The revenue neurology practices recover

The labor math undersells the return because it ignores revenue a manual process quietly loses — and in neurology, those losses are specific and recoverable.

Botox authorizations expire when no one tracks the window, turning a covered injection into a write-off. Infusion claims get denied for missing NDC or J-code detail. High-cost drug auths — CGRP biologics at $6,000 to $8,000 a year, MS therapies — get denied on first pass when step-therapy documentation is incomplete. Each of these is preventable revenue that a fully staffed manual process still loses, because people get pulled onto other tasks and authorizations slip.

This is where a platform like Honey Health shows up in the ROI. Its Prior Authorization agent tracks auth windows and assembles the drug and procedure documentation automatically, and runs alongside its eligibility and denial management agents — so the recovered revenue isn't a one-time cleanup but a structural change in how much leaks out each month.

What to measure before and after

Lock your baseline before launch, then track five numbers quarterly so the ROI is provable, not assumed.

  • Touchless rate — share of auths completed with zero staff touches; should climb toward the modeled 75–85% through the tuning quarter.
  • Staff hours on PA — re-run your time sample at 90 days to validate the labor line your payback rests on.
  • Auth turnaround time — order to determination, median and worst decile, by payer; the throughput lever lives here.
  • Auth-related denial rate — denials coded to missing or invalid auth as a share of claims; should trend toward zero.
  • Cost per auth — total spend (software plus exception labor) divided by volume, against the manual baseline; the single number a CFO can track on one line.

Review at 30, 60, and 90 days with the vendor accountable for the touchless-rate ramp. Practices that treat the first quarter as a shared tuning project consistently hit the modeled numbers; those that treat go-live as done usually leave a third of the return unclaimed.

Frequently asked questions

What's the ROI of neurology prior authorization automation software?

The ROI comes from reclaimed staff hours (neurology runs above the 13 hours per physician per week the average practice spends on PA), lower denial rates, and recovered revenue on high-cost drug and procedure authorizations. For practices with real volume, automation typically pays back within months on labor savings alone, with denial and throughput gains following.

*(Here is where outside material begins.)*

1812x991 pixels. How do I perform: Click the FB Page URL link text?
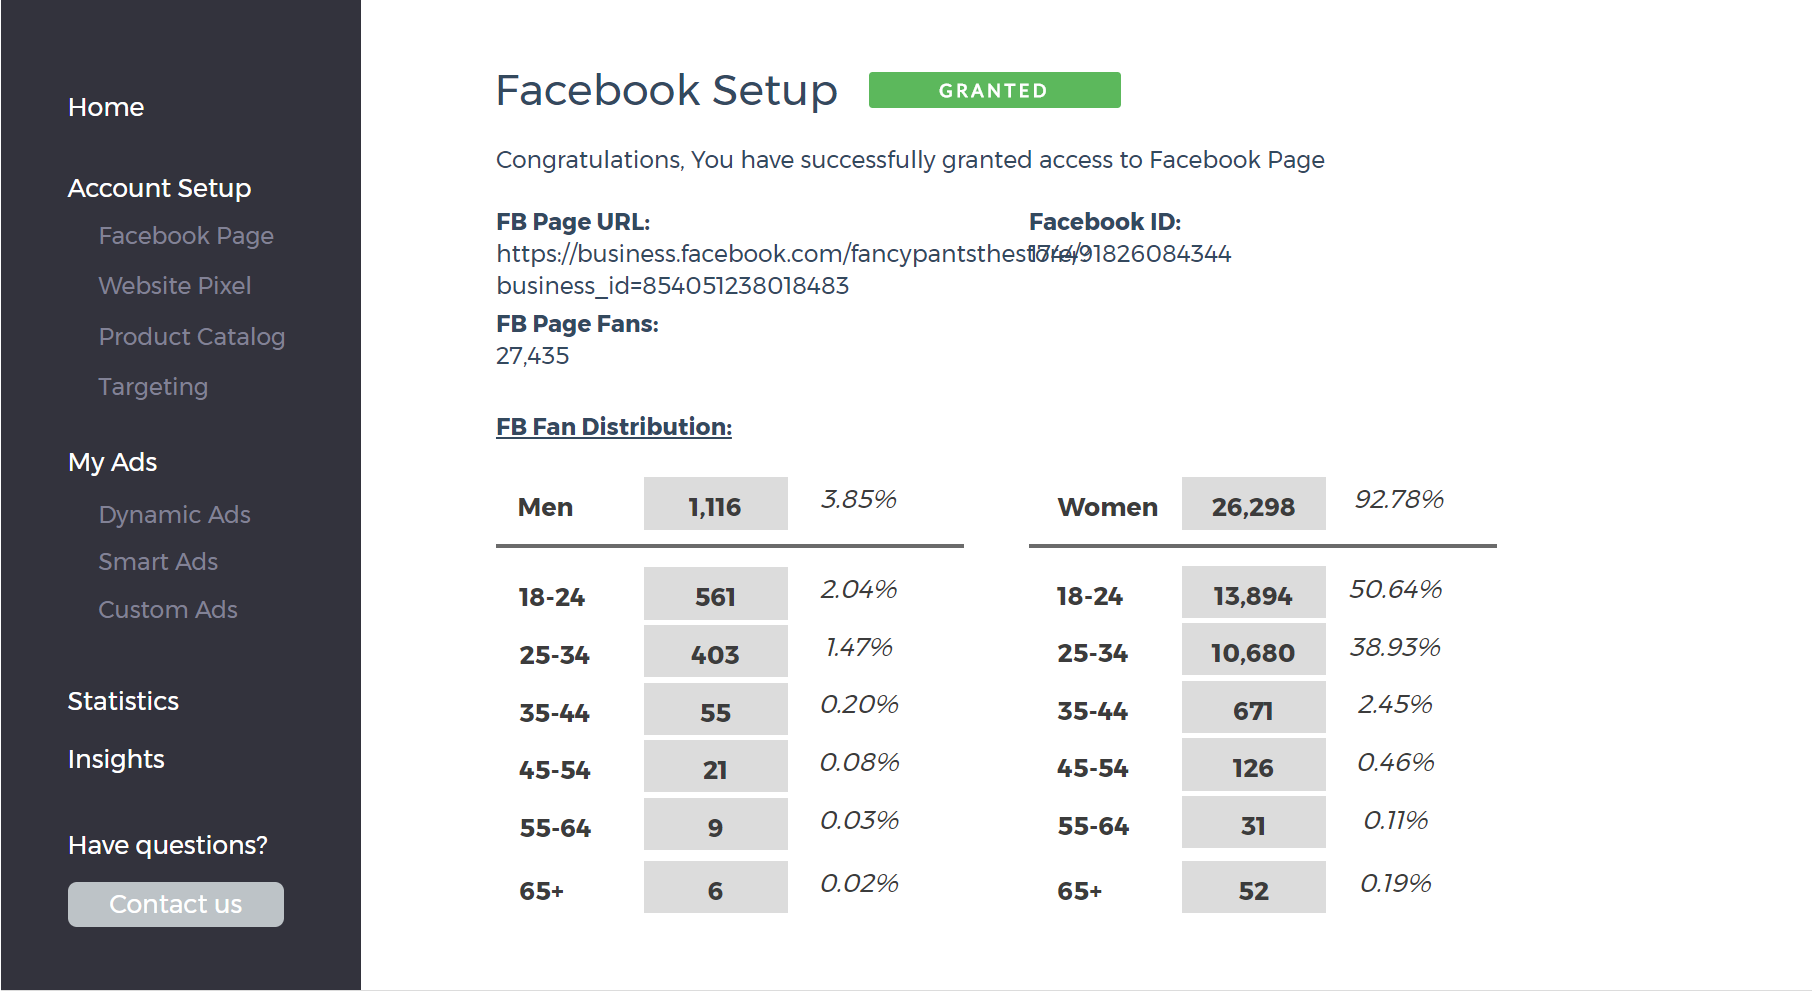coord(760,254)

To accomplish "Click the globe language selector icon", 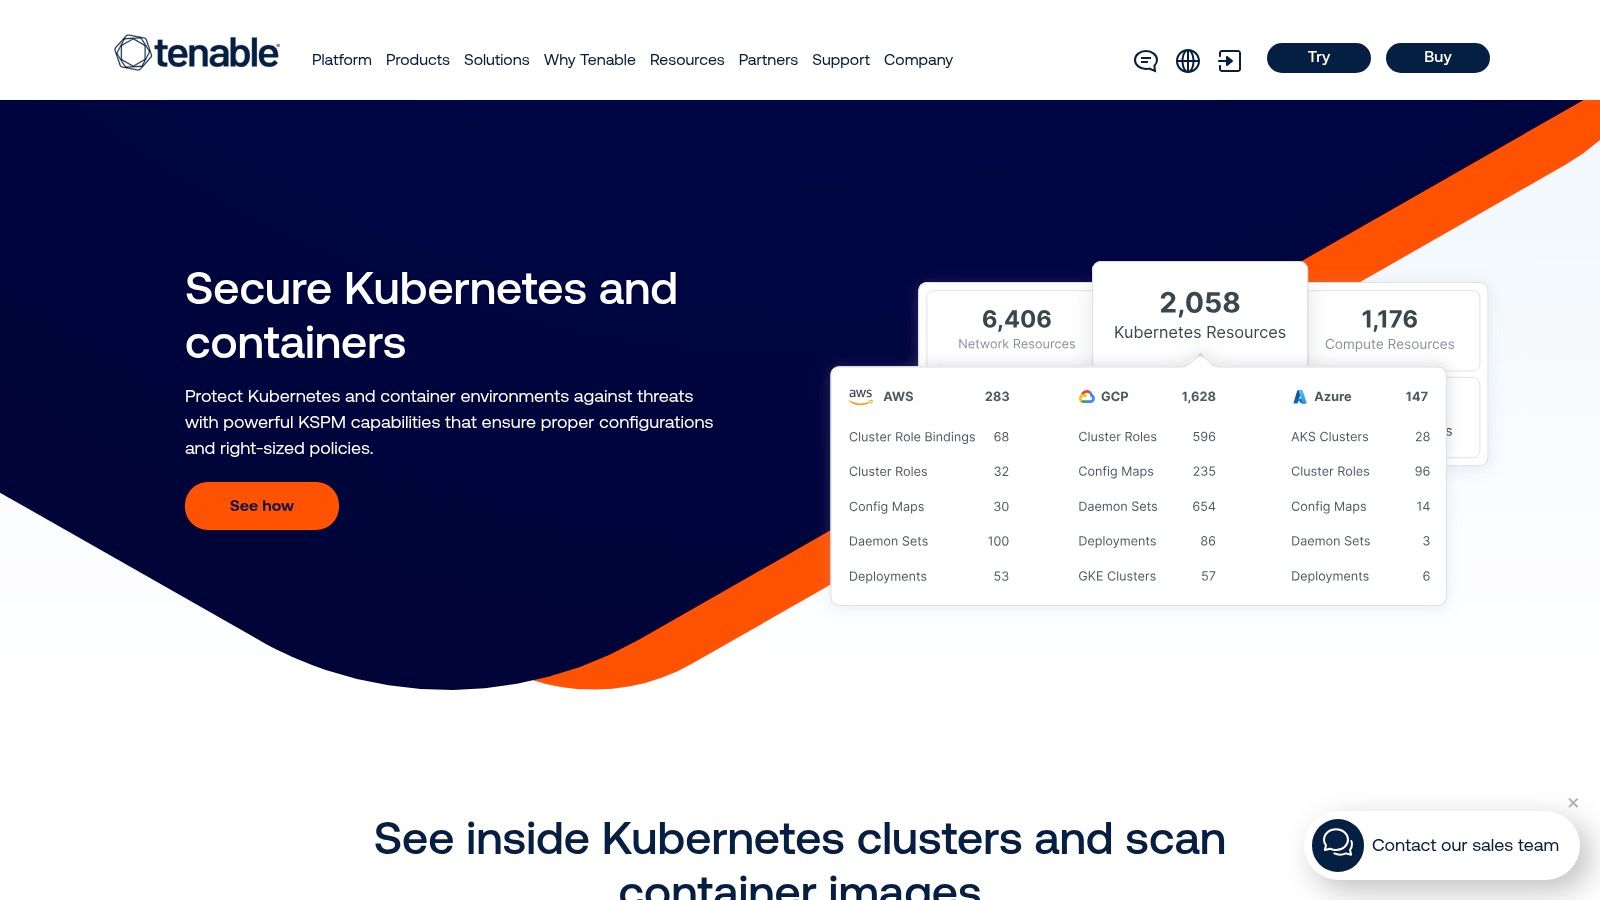I will [1188, 61].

How do you calculate prior authorization automation ROI?

Multiply hours saved per auth by monthly auth volume by loaded staff cost — that's the labor floor. Then add conservatively modeled denial prevention and track throughput gains after go-live. Time a sample of your own auths for the per-auth number, and use fully loaded staff cost rather than base wage.

How quickly does it pay for itself?

Practices with meaningful PA volume typically reach payback within two to three quarters on labor savings alone. Model year-one savings on about ten months of steady-state performance to account for the tuning quarter, when the system runs below its eventual touchless rate while learning your payer mix.

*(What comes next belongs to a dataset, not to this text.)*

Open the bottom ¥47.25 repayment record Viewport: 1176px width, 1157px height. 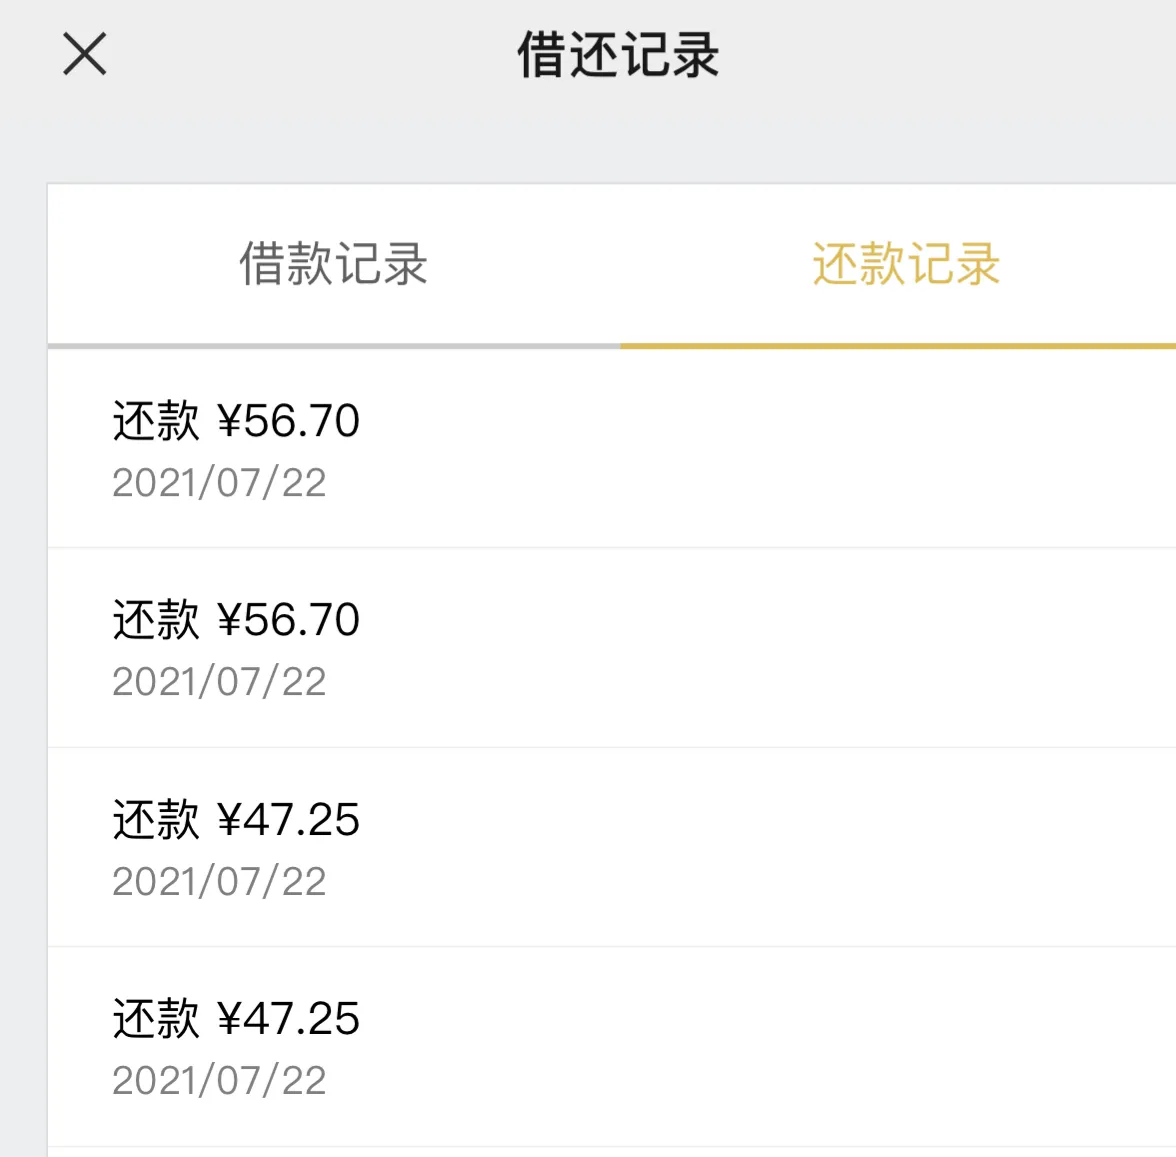611,1047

Does ROI depend on practice size?

Yes — the return scales with PA volume. High-volume neurology practices see payback fastest because the labor and denial savings compound across more auths. Lower-volume practices still benefit from fewer expired Botox authorizations and cleaner drug approvals, but should model the return against their actual monthly auth count.

What revenue does automation recover beyond labor savings?

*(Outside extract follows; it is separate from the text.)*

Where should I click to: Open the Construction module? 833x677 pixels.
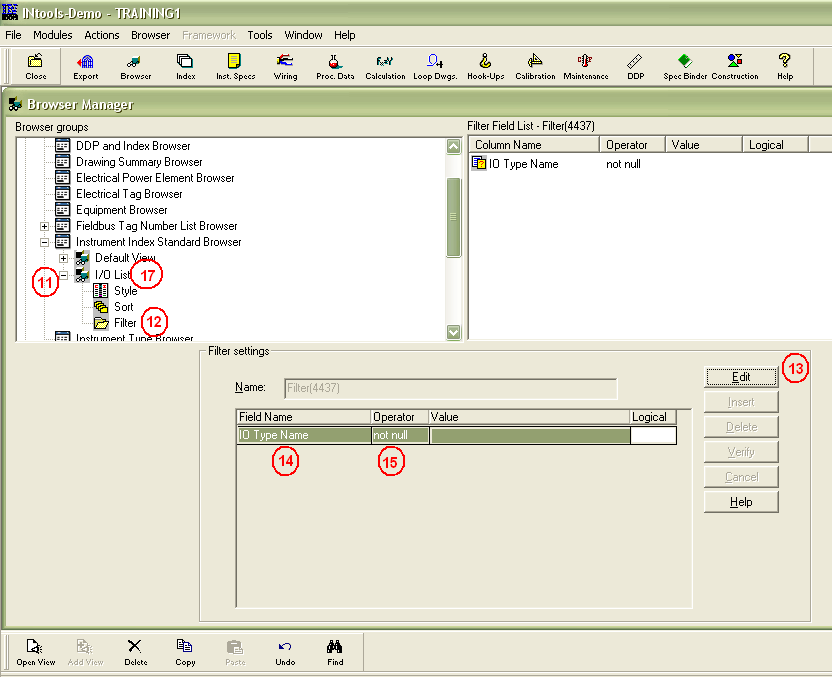click(x=735, y=65)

It recovers revenue lost to expired Botox authorizations, miscoded infusions, and denied high-cost drug auths — losses a manual process incurs no matter how well-staffed, because authorizations slip when people get busy. Tracking auth windows and assembling drug documentation automatically turns those recurring write-offs into captured revenue.

What should we measure to prove the ROI?

Track five metrics against a pre-launch baseline: touchless rate, staff hours on PA, auth turnaround time, auth-related denial rate, and cost per auth. Review them at 30, 60, and 90 days with the vendor accountable for the touchless-rate ramp, so the return is demonstrated rather than assumed.